● Exercise description:
Filter out every line below that lacks "screenshot", and copy the rest.

[Start of section]

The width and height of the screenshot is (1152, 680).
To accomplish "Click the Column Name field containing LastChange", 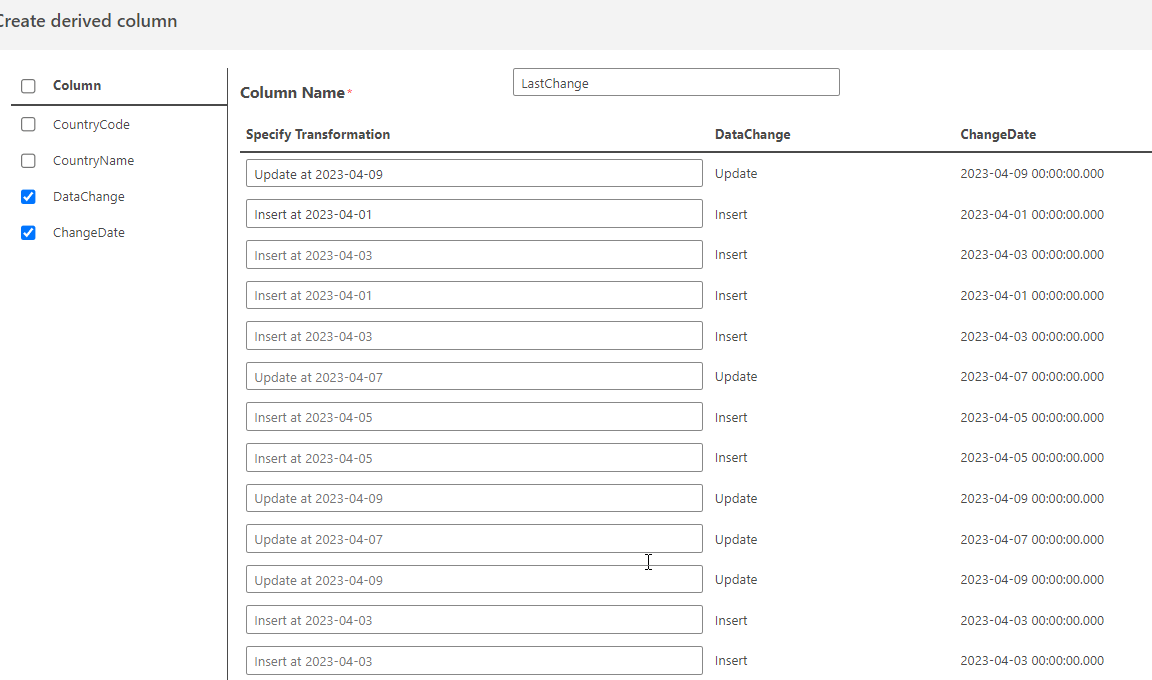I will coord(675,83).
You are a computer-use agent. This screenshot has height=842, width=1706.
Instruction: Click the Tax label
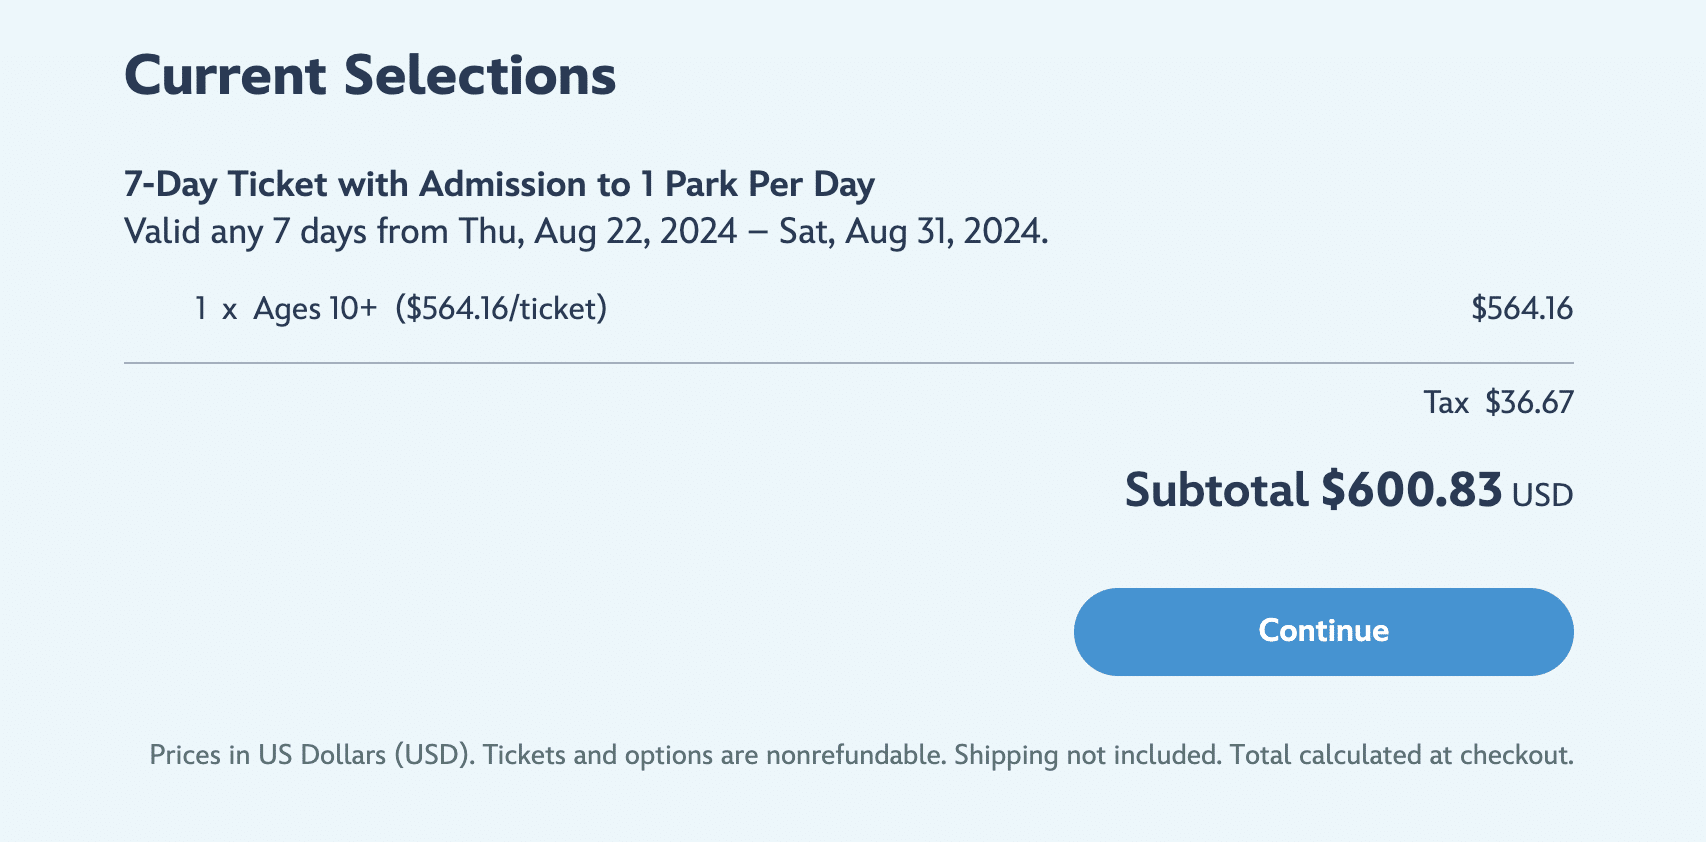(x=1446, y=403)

[End of section]

● Solution:
The width and height of the screenshot is (1152, 680).
You are a computer-use agent. This screenshot has height=842, width=1706.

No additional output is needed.